**Selected extract**

In his groundbreaking 1979 book Messengers of Deception, UFO researcher Jacques Vallee proposes that the UFO phenomenon, whatever it is in reality, was seized and exploited by covert agencies as a means to develop and test “control systems” – or “religion”, to give it a more familiar name.
Over a decade later, in his book Revelations, Vallee hits pay dirt when an investigation into the Franck Fontaine abduction leads to “tangible organizations and to beings of flesh and blood within the French military and technological establishment.”
There, a “Mr. D” from the French Ministry of Defense goes on the record to reveal that the entire Fontaine abduction and subsequent failed efforts to develop a religious cult was “an Exercise of General Synthesis” – aka a large-sale covert government mind control op. Mr. D further reveals that only 10 to 15 were in the know, “all at a high enough level to establish what sort of manipulation was justified under the state secrets rule.”
Asked if the experiment had “wider objectives”, Mr. D replies ominously, “If this operation had been completed, the next phase would have been far worse.”
Which brings us all back to the looming presence of MKULTRA and its unofficial refuge in doomsday cults, millennialist religious movements, and – ahem – the world’s greatest mind control device, Scientollywood.
Mr. Vallee is an extraordinarily sincere investigator who is viewed as something of a heretic in the UFO community for his audacious habit of letting his research determine his conclusions, and not the other way around. He has little patience for what’s known as the “Extra-Terrestrial Hypothesis” or the nuts-and-bolts spacecraft we’re persistently told ET arrives in, although Steven Spielberg went ahead and characterized him that way anyway, in the film Close Encounters of the Third Kind.
Francois Truffaut’s earnest UFO hunter Lacombe was based on Vallee, although they share very little outside of nationality. Spielberg meanwhile has done more to hypnotize the average person into a hopeless condition of “I want to believe” stupefaction than any shadowy intelligence group, assuming there’s a difference.

**Required action A**
In the passage about Jacques Vallee, how many people does Mr. D say knew about the Fontaine operation?
**Required action B**
Carry on the passage about Jacques Vallee, starting right after its final sentence.
The rows that come after this are separate material, unrelated to the passage about Jacques Vallee.

**Records provided**

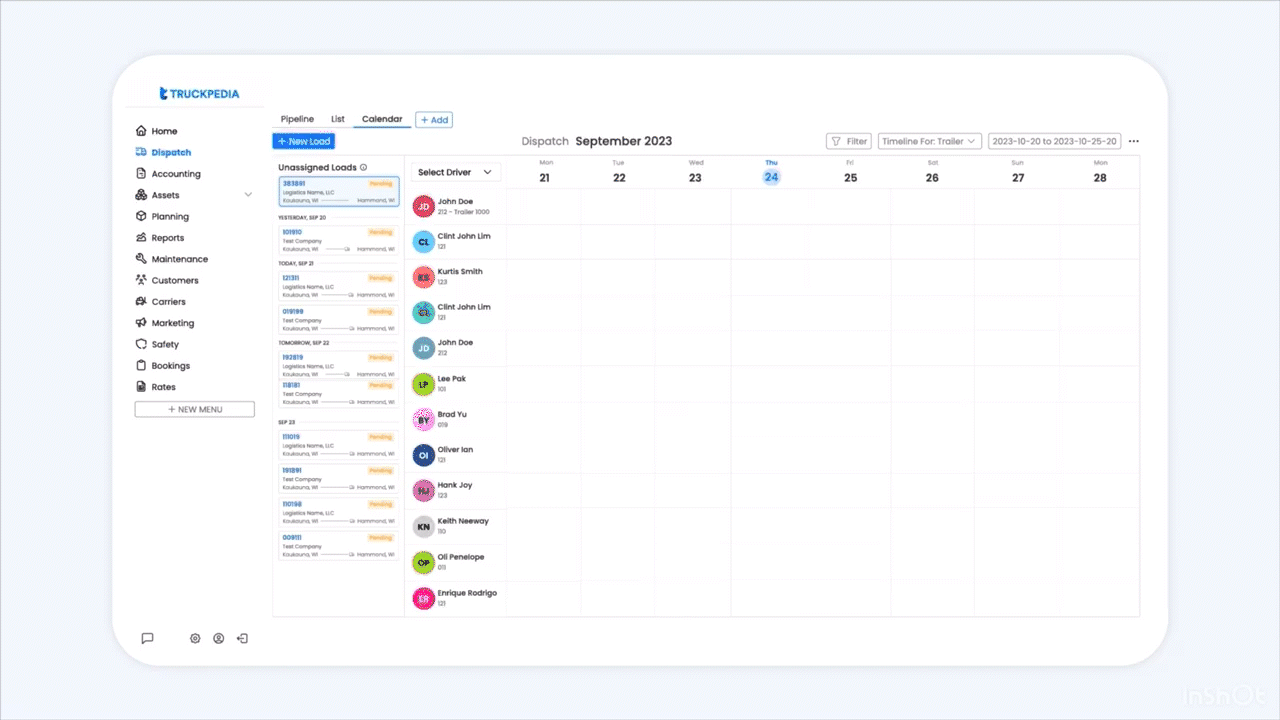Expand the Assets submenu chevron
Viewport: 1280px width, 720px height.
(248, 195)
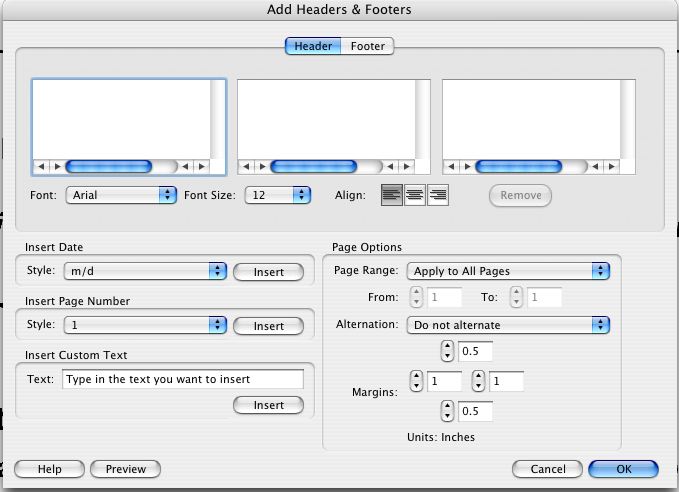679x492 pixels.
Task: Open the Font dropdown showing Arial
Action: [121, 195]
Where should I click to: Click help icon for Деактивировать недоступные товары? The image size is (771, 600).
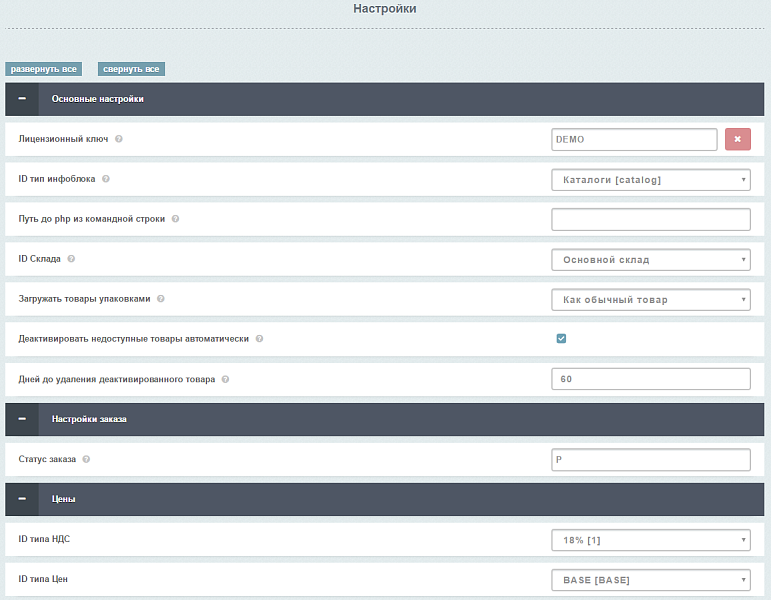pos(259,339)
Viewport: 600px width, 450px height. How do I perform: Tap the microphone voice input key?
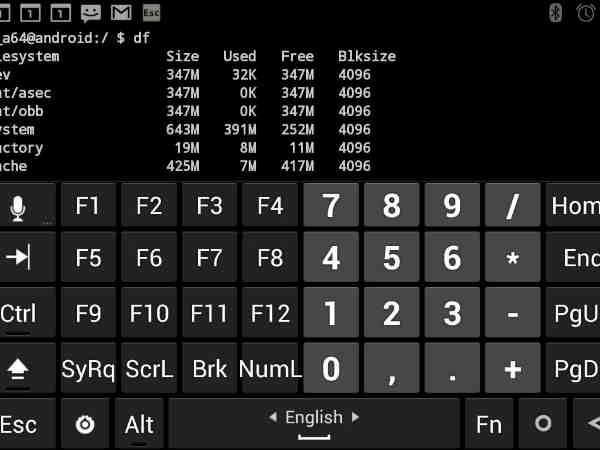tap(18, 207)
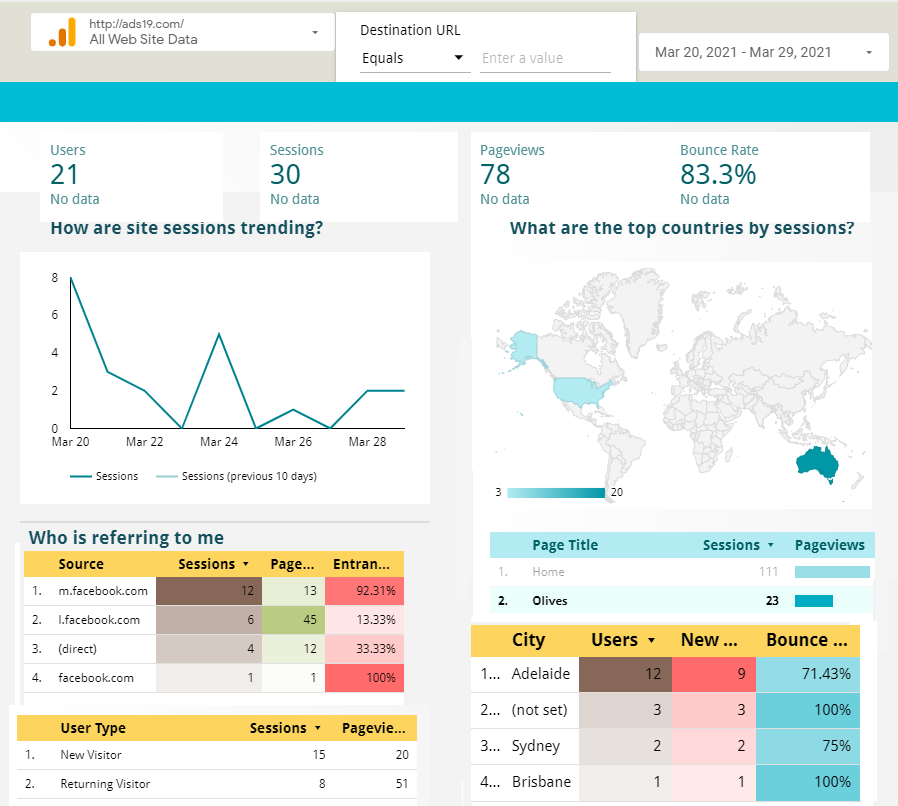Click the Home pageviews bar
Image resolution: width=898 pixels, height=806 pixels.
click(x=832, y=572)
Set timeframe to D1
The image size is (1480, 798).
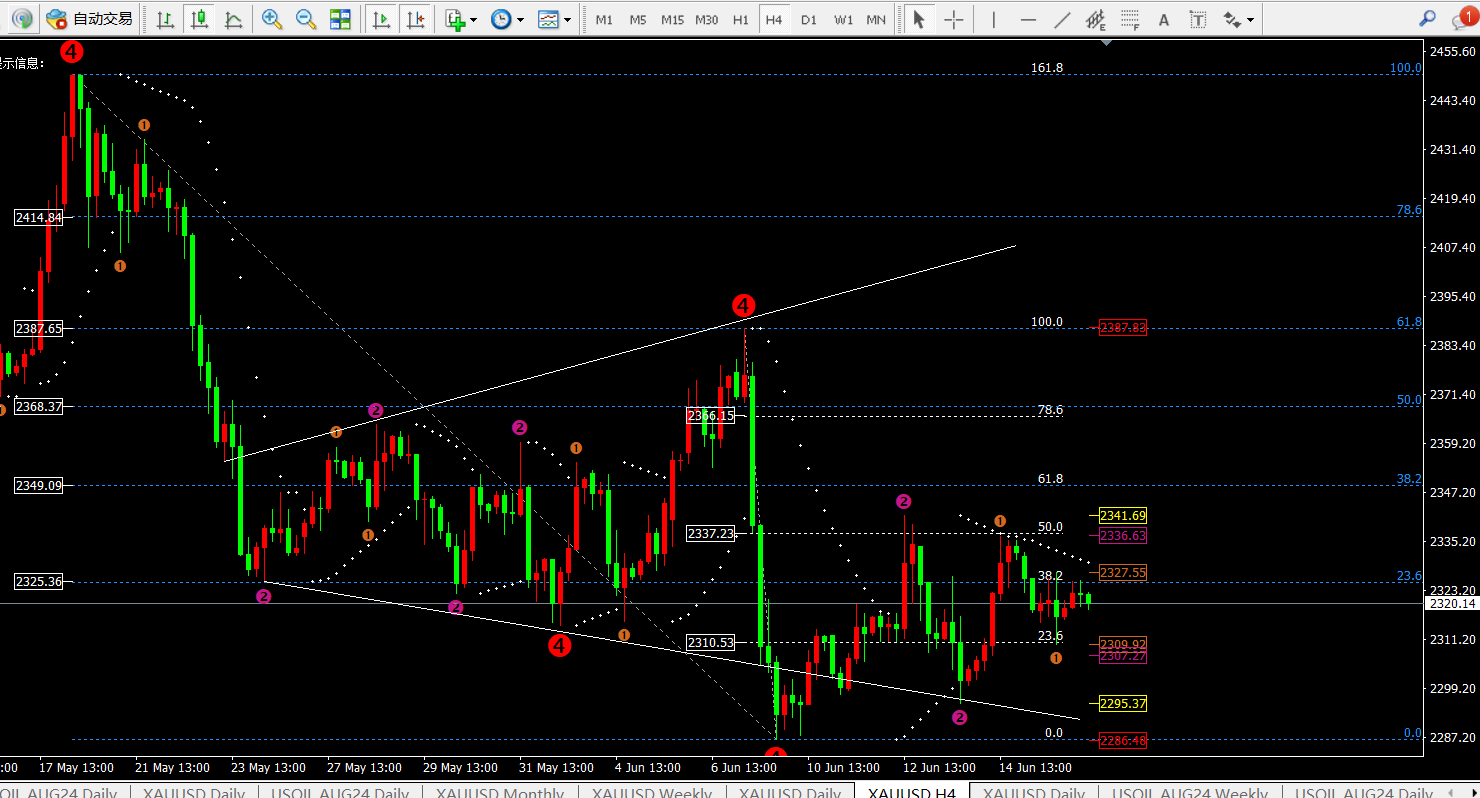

**Output A**
Only 10 to 15 people were in the know.

**Output B**
Apropos of nothing and everything, here’s a crazy video clip from 1978 of Spielberg telling Andy Warhol and Bianca Jagger that he swallowed a transistor when he was a kid. It was given to him by his father, he explains, who announced, “Son, this is the future.”
Spielberg also tells them about the voices in his head and proclaims, “Everybody’s home should have TV…” Steven Spielberg’s father was a computer engineer who held 15 patents and whose employment history included stints at both IBM and GE.
But moving along – there are, of course, those inexplicable tragedies that just seem to happen in American every once in awhile. Like the Columbine massacre, which provided Gus Van Sant with the material for one of his most resonant movies, Elephant. As per the well-known tale of killers Eric Harris and Dylan Klebold, Elephant follows the activities of two misfits and a killing spree prompted by poor parenting, bullying, and – shades of Milk - closeted homosexuality.
As ever, Van Sant appears to mount an entirely anti-mainstream exercise that simultaneously lacks any depth or spirit of inquiry, especially if you’re inclined to wonder why so much about the events of April 20, 1999 remain unresolved, contradictory, or sealed from public scrutiny.
That will have to wait until next week, but for now, it’s worth pondering what it took to smuggle 95 explosive devices including two propane tanks into Columbine High, as the Jefferson County Sheriff’s Office stated in its official report. Elephant, of course, makes no attempt to explain how two kids managed to do that.